GIVEN PASSAGE:
« MySQL Performance: Reaching 100M(!) Transactions/sec with MySQL 5.5 running on Exadata! | Main | MySQL Performance: 5.6 Notes, part 2 - Under full dbSTRESS workload... »

Monday, 11 April, 2011

MySQL Performance: 5.6 Notes, part 1 - Discovery...

I was lucky to discover MySQL 5.6 features ahead and here are my notes about performance improvements and pending issues observed on my benchmark workloads.. The story finally was very passionate and that's why very long for a one blog post :-)) so I've decided to split it into several parts and will publish all of them over a day..

Here is the first part, Discovery of MySQL 5.6.2 as it..

The new MySQL 5.6 version brings many "fundamental" improvement within InnoDB code:
  • first of all a split of the "kernel_mutex" was introduced! - it was one of the most hot contentions observed in MySQL 5.5 and limited InnoDB performance in so many cases..
  • purge processing became multi threaded! - so we may expect to not see purge lagging anymore or reduce it considerably on heavy writes..
  • page cleaning and flushing activity was removed from the Master Thread and assigned to the Page Cleaner (dedicated thread)
  • METRICS table was introduced to make monitoring easier ;-))
  • Performance Schema was improved and extended with a lot of new stuff..
There are other new features as well, but the listed ones were in my top priority list to test them and see what kind of new limits or contentions we'll discover now in 5.6 :-)) - as I always saying to our customers when they are coming in our Benchmark Center - "you may have a brilliant idea, but it may still be killed by poor or not optimal implementation.."

HW Platform - For my tests I've used a 48 cores AMD box running Oracle Linux 5.5 and having fast enough I/O level (Sun's Flash cards were used here, but I'm skipping any details about because I'm not seeking for I/O performance, but will stress MySQL to see existing contentions within its code..) - so I'm not using O_DIRECT to not enter into any I/O issues I've observed before in the previous tests :-))

GIVEN PROBLEM A:
List the improvements within the InnoDB code that the MySQL 5.6 post names as new in MySQL 5.6.

STORED ROWS:
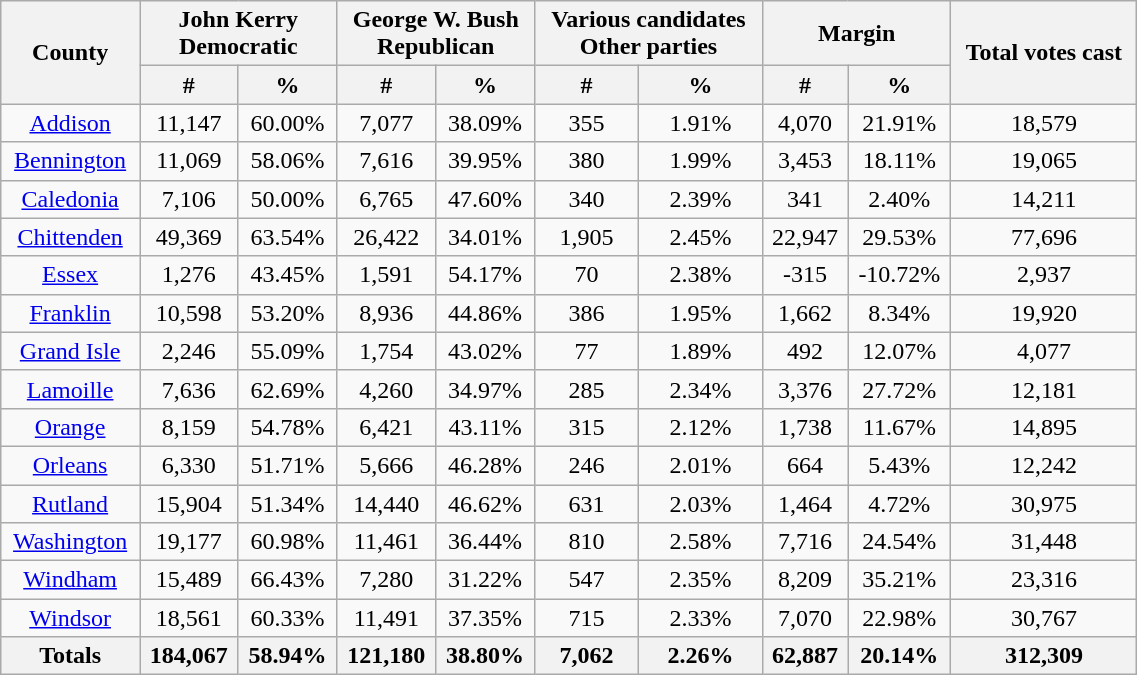
62,887 (804, 656)
19,177 (190, 542)
26,422 (386, 237)
2,246 (190, 351)
County (70, 52)
Totals (70, 656)
2.45% (701, 237)
1,738 (804, 427)
77,696 (1044, 237)
50.00% (288, 199)
60.00% (288, 123)
Bennington (70, 161)
2.26% (701, 656)
340 (586, 199)
77 (586, 351)
14,211 (1044, 199)
664 (804, 465)
63.54% (288, 237)
3,376 (804, 389)
37.35% (486, 618)
Washington (70, 542)
66.43% (288, 580)
60.98% (288, 542)
315 (586, 427)
Orleans (70, 465)
8,936 (386, 313)
4,260 (386, 389)
1,464 (804, 503)
12,242 (1044, 465)
22.98% (900, 618)
46.62% (486, 503)
58.06% (288, 161)
6,330 (190, 465)
11,069 (190, 161)
121,180 (386, 656)
492 (804, 351)
-315 (804, 275)
1,591 (386, 275)
1.91% (701, 123)
18.11% (900, 161)
7,070 (804, 618)
7,716 (804, 542)
58.94% (288, 656)
43.02% (486, 351)
Addison (70, 123)
38.09% (486, 123)
2.58% (701, 542)
11,461 (386, 542)
341 (804, 199)
14,895 (1044, 427)
54.78% (288, 427)
22,947 (804, 237)
11.67% (900, 427)
7,077 (386, 123)
46.28% (486, 465)
2.38% (701, 275)
4,070 (804, 123)
36.44% (486, 542)
8.34% (900, 313)
Total votes cast (1044, 52)
1,754 (386, 351)
Chittenden (70, 237)
2.39% (701, 199)
70 (586, 275)
51.71% (288, 465)
44.86% (486, 313)
8,159 (190, 427)
386 (586, 313)
23,316 (1044, 580)
31,448 (1044, 542)
1,905 (586, 237)
38.80% (486, 656)
6,421 (386, 427)
312,309 (1044, 656)
355 (586, 123)
47.60% (486, 199)
George W. BushRepublican (436, 34)
4.72% (900, 503)
19,065 (1044, 161)
631 (586, 503)
7,062 (586, 656)
39.95% (486, 161)
1.89% (701, 351)
1,276 (190, 275)
547 (586, 580)
6,765 (386, 199)
10,598 (190, 313)
4,077 (1044, 351)
Franklin (70, 313)
2.34% (701, 389)
14,440 (386, 503)
30,767 (1044, 618)
2.35% (701, 580)
John KerryDemocratic (238, 34)
285 (586, 389)
24.54% (900, 542)
380 (586, 161)
53.20% (288, 313)
54.17% (486, 275)
43.45% (288, 275)
3,453 (804, 161)
11,491 (386, 618)
12,181 (1044, 389)
5.43% (900, 465)
51.34% (288, 503)
30,975 (1044, 503)
7,106 (190, 199)
11,147 (190, 123)
715 (586, 618)
2.01% (701, 465)
1.99% (701, 161)
7,280 (386, 580)
18,579 (1044, 123)
2.40% (900, 199)
29.53% (900, 237)
60.33% (288, 618)
8,209 (804, 580)
-10.72% (900, 275)
7,636 (190, 389)
Orange (70, 427)
Essex (70, 275)
35.21% (900, 580)
43.11% (486, 427)
49,369 (190, 237)
55.09% (288, 351)
Various candidatesOther parties (648, 34)
246 (586, 465)
5,666 (386, 465)
2,937 (1044, 275)
2.03% (701, 503)
810 (586, 542)
15,904 (190, 503)
21.91% (900, 123)
7,616 (386, 161)
2.12% (701, 427)
Margin (856, 34)
12.07% (900, 351)
34.01% (486, 237)
Windsor (70, 618)
15,489 (190, 580)
184,067 (190, 656)
Lamoille (70, 389)
Windham (70, 580)
20.14% (900, 656)
34.97% (486, 389)
Rutland (70, 503)
Grand Isle (70, 351)
1.95% (701, 313)
18,561 (190, 618)
27.72% (900, 389)
Caledonia (70, 199)
19,920 (1044, 313)
1,662 (804, 313)
2.33% (701, 618)
31.22% (486, 580)
62.69% (288, 389)
Find where the given text appears and provide that cell's center as [X, Y] coordinate. 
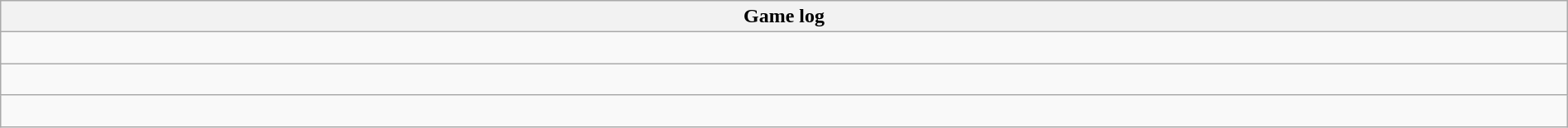
Game log [784, 17]
Search for the cell housing the specified text and yield its (x, y) center coordinate. 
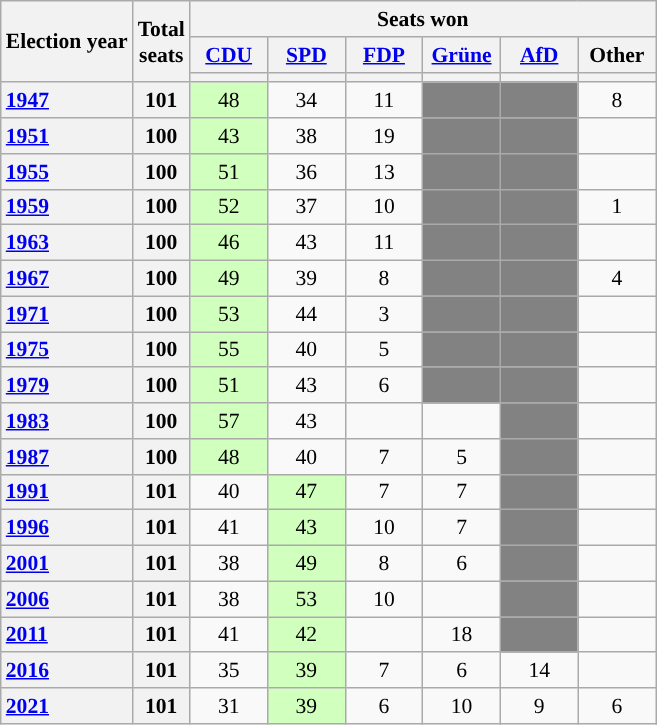
44 (307, 314)
Other (617, 55)
SPD (307, 55)
2016 (67, 671)
1955 (67, 172)
57 (229, 421)
36 (307, 172)
1979 (67, 386)
13 (384, 172)
FDP (384, 55)
3 (384, 314)
1971 (67, 314)
Grüne (462, 55)
1987 (67, 457)
19 (384, 136)
2011 (67, 635)
35 (229, 671)
2021 (67, 706)
55 (229, 350)
1983 (67, 421)
37 (307, 207)
34 (307, 101)
1959 (67, 207)
46 (229, 243)
18 (462, 635)
1 (617, 207)
2001 (67, 564)
9 (539, 706)
Seats won (423, 19)
1947 (67, 101)
52 (229, 207)
1991 (67, 492)
CDU (229, 55)
1951 (67, 136)
1963 (67, 243)
2006 (67, 599)
14 (539, 671)
AfD (539, 55)
1967 (67, 279)
4 (617, 279)
42 (307, 635)
Election year (67, 42)
47 (307, 492)
1996 (67, 528)
31 (229, 706)
Totalseats (162, 42)
1975 (67, 350)
From the cell containing the given text, extract its center point as (x, y) coordinate. 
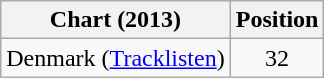
32 (277, 58)
Denmark (Tracklisten) (116, 58)
Chart (2013) (116, 20)
Position (277, 20)
Pinpoint the cell where the given text exists, returning its [X, Y] midpoint coordinate. 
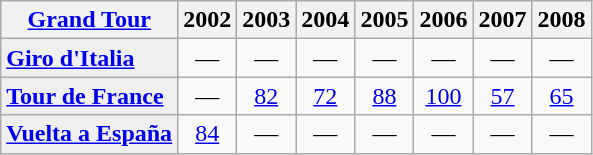
2006 [444, 20]
2005 [384, 20]
Vuelta a España [90, 134]
Tour de France [90, 96]
82 [266, 96]
84 [208, 134]
57 [502, 96]
2003 [266, 20]
Giro d'Italia [90, 58]
2002 [208, 20]
100 [444, 96]
2008 [562, 20]
Grand Tour [90, 20]
2004 [326, 20]
88 [384, 96]
65 [562, 96]
2007 [502, 20]
72 [326, 96]
For the text-containing cell, return its midpoint in [x, y] coordinate format. 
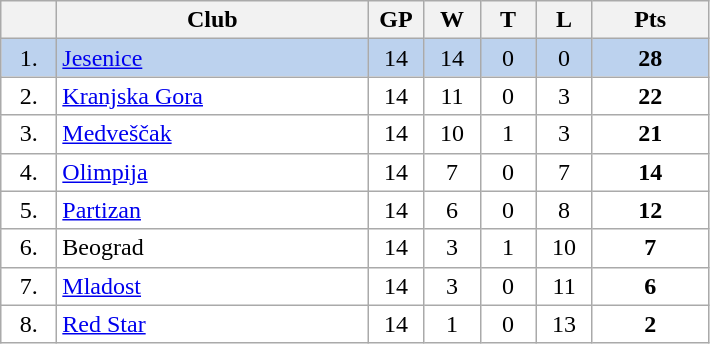
Olimpija [212, 172]
22 [650, 96]
7. [29, 286]
12 [650, 210]
4. [29, 172]
Medveščak [212, 134]
28 [650, 58]
Club [212, 20]
8. [29, 324]
Kranjska Gora [212, 96]
1. [29, 58]
13 [564, 324]
T [508, 20]
W [452, 20]
5. [29, 210]
2. [29, 96]
GP [396, 20]
Pts [650, 20]
8 [564, 210]
21 [650, 134]
Mladost [212, 286]
Partizan [212, 210]
Jesenice [212, 58]
3. [29, 134]
Beograd [212, 248]
Red Star [212, 324]
2 [650, 324]
L [564, 20]
6. [29, 248]
Locate the cell with the specified text and output its [x, y] center coordinate. 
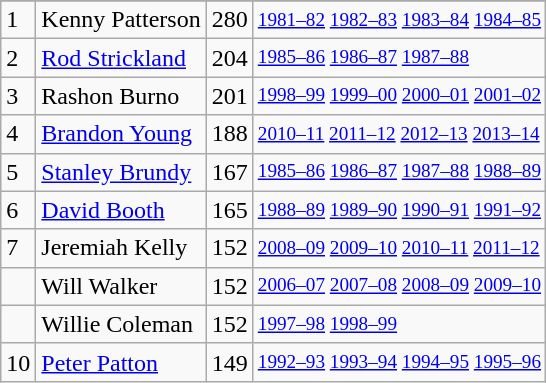
1 [18, 20]
1998–99 1999–00 2000–01 2001–02 [399, 96]
1988–89 1989–90 1990–91 1991–92 [399, 210]
6 [18, 210]
Stanley Brundy [121, 172]
5 [18, 172]
3 [18, 96]
1997–98 1998–99 [399, 324]
1985–86 1986–87 1987–88 1988–89 [399, 172]
Jeremiah Kelly [121, 248]
4 [18, 134]
1981–82 1982–83 1983–84 1984–85 [399, 20]
188 [230, 134]
2 [18, 58]
Rod Strickland [121, 58]
201 [230, 96]
Peter Patton [121, 362]
149 [230, 362]
1992–93 1993–94 1994–95 1995–96 [399, 362]
280 [230, 20]
Willie Coleman [121, 324]
Kenny Patterson [121, 20]
Brandon Young [121, 134]
2010–11 2011–12 2012–13 2013–14 [399, 134]
1985–86 1986–87 1987–88 [399, 58]
Will Walker [121, 286]
2008–09 2009–10 2010–11 2011–12 [399, 248]
2006–07 2007–08 2008–09 2009–10 [399, 286]
7 [18, 248]
10 [18, 362]
204 [230, 58]
165 [230, 210]
David Booth [121, 210]
Rashon Burno [121, 96]
167 [230, 172]
Scan for the cell matching the given text and deliver its (x, y) coordinate at center. 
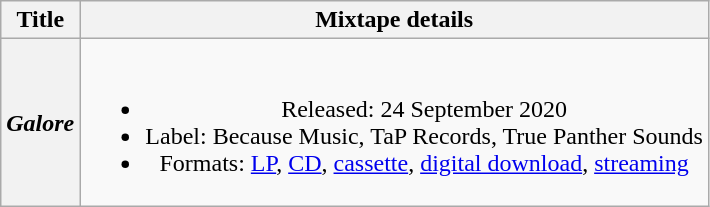
Galore (40, 122)
Released: 24 September 2020Label: Because Music, TaP Records, True Panther SoundsFormats: LP, CD, cassette, digital download, streaming (394, 122)
Title (40, 20)
Mixtape details (394, 20)
Detect which cell encompasses the target text, then output its (X, Y) center coordinate. 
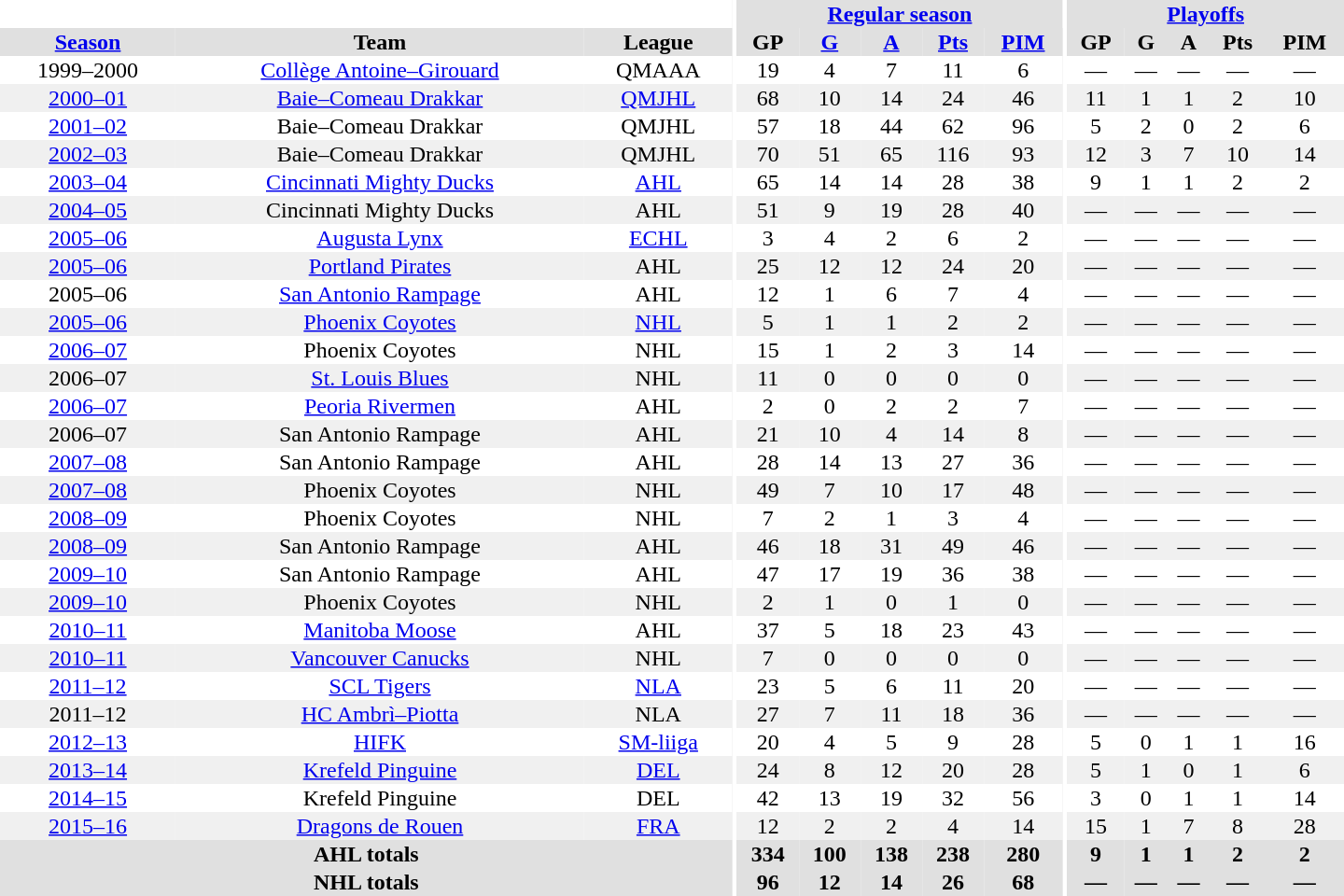
37 (768, 630)
62 (953, 126)
138 (891, 854)
HIFK (380, 742)
31 (891, 546)
QMAAA (659, 70)
2014–15 (88, 798)
AHL totals (366, 854)
NHL totals (366, 882)
2013–14 (88, 770)
2000–01 (88, 98)
25 (768, 266)
48 (1023, 490)
2002–03 (88, 154)
334 (768, 854)
SCL Tigers (380, 686)
Season (88, 42)
32 (953, 798)
League (659, 42)
2012–13 (88, 742)
43 (1023, 630)
2015–16 (88, 826)
St. Louis Blues (380, 378)
Vancouver Canucks (380, 658)
42 (768, 798)
26 (953, 882)
2003–04 (88, 182)
70 (768, 154)
Dragons de Rouen (380, 826)
40 (1023, 210)
238 (953, 854)
SM-liiga (659, 742)
44 (891, 126)
Team (380, 42)
Manitoba Moose (380, 630)
2004–05 (88, 210)
280 (1023, 854)
Collège Antoine–Girouard (380, 70)
Portland Pirates (380, 266)
21 (768, 434)
56 (1023, 798)
HC Ambrì–Piotta (380, 714)
1999–2000 (88, 70)
93 (1023, 154)
FRA (659, 826)
Peoria Rivermen (380, 406)
Playoffs (1206, 14)
Regular season (900, 14)
16 (1305, 742)
116 (953, 154)
2001–02 (88, 126)
Augusta Lynx (380, 238)
47 (768, 574)
57 (768, 126)
ECHL (659, 238)
100 (830, 854)
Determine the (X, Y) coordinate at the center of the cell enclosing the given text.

GIVEN PROBLEM B:
From the entries, extract the lines that begin with the line containing "Galore (40, 122)" and continue through the line containing "Mixtape details (394, 20)", repeating each one unchanged.

RESULT A:
- A split of the "kernel_mutex"
- Multi-threaded purge processing
- Page cleaning and flushing activity moved from the Master Thread to the Page Cleaner (a dedicated thread)
- A new METRICS table to make monitoring easier
- An improved Performance Schema, extended with a lot of new stuff

RESULT B:
Galore (40, 122)
Released: 24 September 2020Label: Because Music, TaP Records, True Panther SoundsFormats: LP, CD, cassette, digital download, streaming (394, 122)
Title (40, 20)
Mixtape details (394, 20)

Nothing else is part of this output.